Nach über zweimonatigem Pandemiebedingtem Stillstand beginnt das kulturelle Leben in unserer Stadt wieder aufzublühen. Die „Kunsttempel“ wie die TIROLER LANDESMUSEEN mit ihren fünf Häusern oder die Kunsthalle Tirol – ehemals Galerie im Taxispalais haben wieder geöffnet. Und die Galerie artdepot, ist überhaupt gleich in die Riesengasse der Altstadt in schicke neue Räume gezogen.

Dieses Wochenende eröffnete der Kunstraum mit einer neuen Ausstellung.  Wenn man die Auswahl der ausstellenden Künstler/innen mit der Corona-Pandemie in Verbindung bringen will, etwa mit der Symbolsprache ihrer Kunst, dann kann man doch beim einen oder der anderen „Zeitgemäßes“ finden. Etwa in der Kreuzskulptur, die Bischof Hermann Glettler in der neuen artdepot-Galerie geschaffen hat. Kleine Kreuze, die von Sargdeckeln stammen, die im Krematorium beim Verbrennen der Toten wieder von jenen abgenommen wurden um hier in einer skulpturalen Form zu einer neuen Form zu finden. An der Wand befestigt würde man sich das sakrale Kunstwerk vielleicht auch in rotierender Form vorstellen können, mechanisch angetrieben ein Gottesrad oder Schicksalsrad abgebend.

Mario Dalpras filigrane Schönheiten könnten uns wieder an die Zerbrechlichkeit des Lebens gerade in Zeiten der Seuche gemahnen. Der Karfreitagsakt von Peter Raneburger reißt Fragen nach Schönheit und Leid abseits von den Produkten und Idealen der Schönheitsindustrie an. Und in Alois Schilds Vierfachkapriole könnte man eventuell ein Symbol für das Covid-19- Virus sehen. So könnte es vielleicht aussehen, würde es den Nanobereich verlassen. Oder hieße das doch, die Kunst ein wenig überinterpretieren?

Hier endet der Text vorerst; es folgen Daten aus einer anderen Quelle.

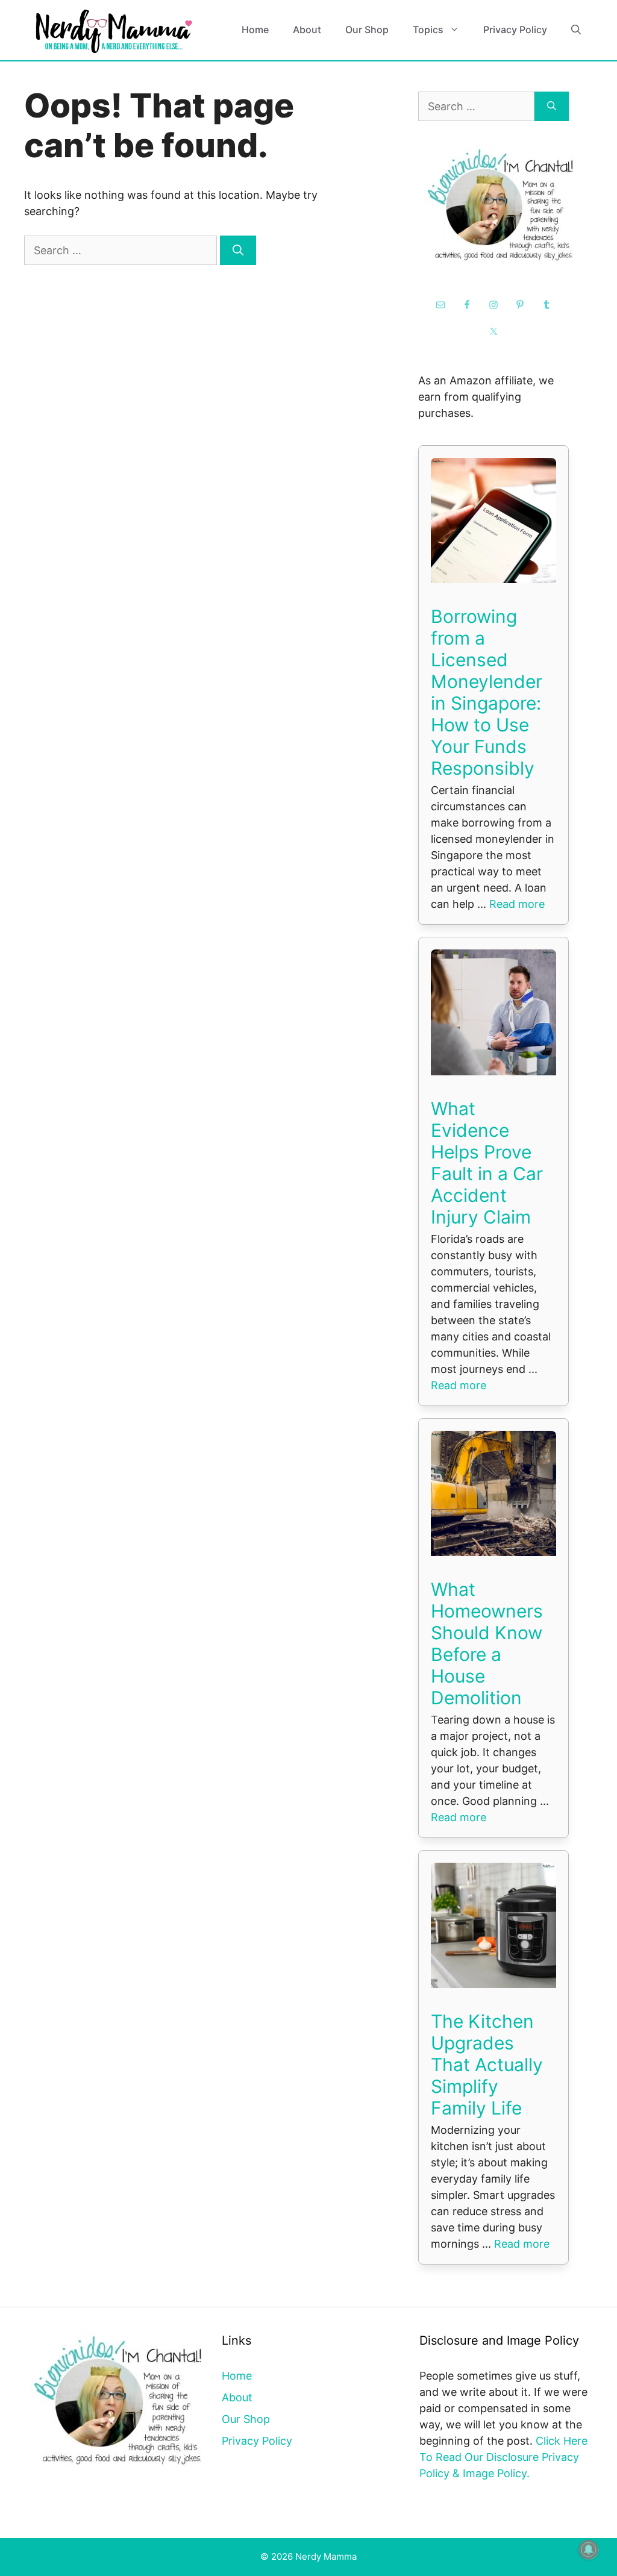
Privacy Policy (515, 29)
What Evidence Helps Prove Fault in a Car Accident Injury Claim (487, 1163)
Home (255, 29)
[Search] (238, 250)
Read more (517, 904)
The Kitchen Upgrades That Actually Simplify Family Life (487, 2064)
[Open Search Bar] (576, 29)
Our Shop (367, 29)
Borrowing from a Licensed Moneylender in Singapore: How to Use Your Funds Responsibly (486, 692)
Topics (428, 29)
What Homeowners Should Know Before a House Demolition (487, 1643)
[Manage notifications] (588, 2549)
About (307, 29)
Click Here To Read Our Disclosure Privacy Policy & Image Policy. (503, 2457)
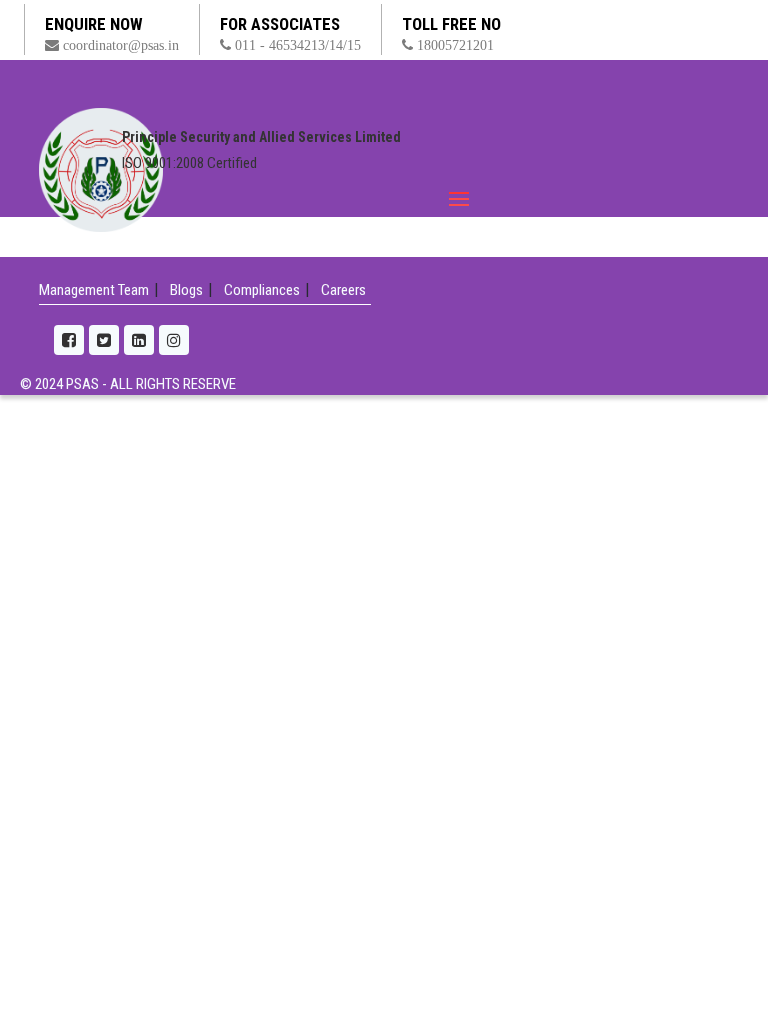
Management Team (94, 290)
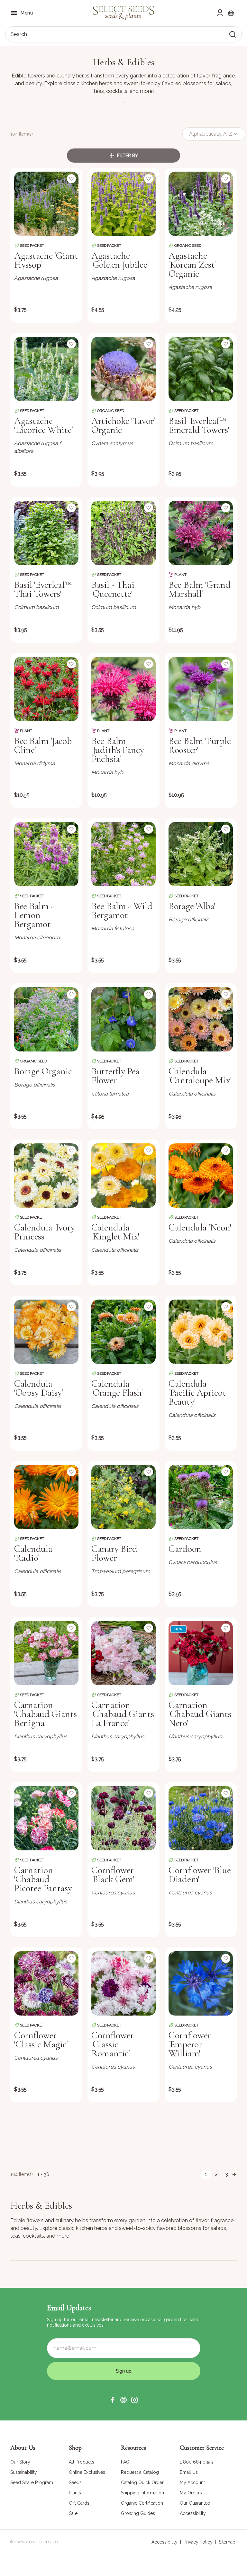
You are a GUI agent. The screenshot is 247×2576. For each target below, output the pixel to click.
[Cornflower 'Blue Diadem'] (201, 1818)
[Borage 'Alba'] (201, 854)
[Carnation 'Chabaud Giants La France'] (123, 1653)
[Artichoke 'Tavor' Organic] (123, 369)
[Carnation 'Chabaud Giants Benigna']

Das sind nur wenige Beispiele der sehenswerten Ausstellung, die die Galeristin Birgit Fraisl in ihrer neuen Galerie in der Riesengasse präsentiert. Schöne Räume in einem alten gotischen Haus, wo die Kunst auch gut zur Geltung kommt. Da kann man für die Zukunft nur viel Erfolg wünschen.

Eher schwer zugänglich finde ich die zurzeit in der Kunsthalle Tirol im Taxispalais ausgestellten Siebdruckarbeiten der amerikanischen Künstlerin Corita Kent. So etwas wie spirituelle Pop-Art könnte man die ausgestellten Arbeiten bezeichnen. Die Künstlerin versuchte mit ihrem Werk mit den damals modernen graphischen Mitteln ihre Botschaften für den Frieden und soziale Gerechtigkeit einzusetzen. Sie lebte dreißig Jahre lang als Nonne und setzte sich für die Integration moderner Kunstmittel auch in der Kirche ein. Man muss das dicke Ausstellungsheft zur Hand nehmen und damit die einzelnen Arbeiten durchgehen, um so in den Kosmos der Künstlerin eintauchen zu können. Es werden aber auch Führungen vom Team der Kunsthalle angeboten. Deren Termine man über die Homepage der Kunsthalle Tirol abfragen kann. Leider wollte der Rezensent gestern an einer solchen teilnehmen, hatte alelrdings vergessen, sich rechtzeitig anzumelden, was coronabedingt jetzt notwendig ist.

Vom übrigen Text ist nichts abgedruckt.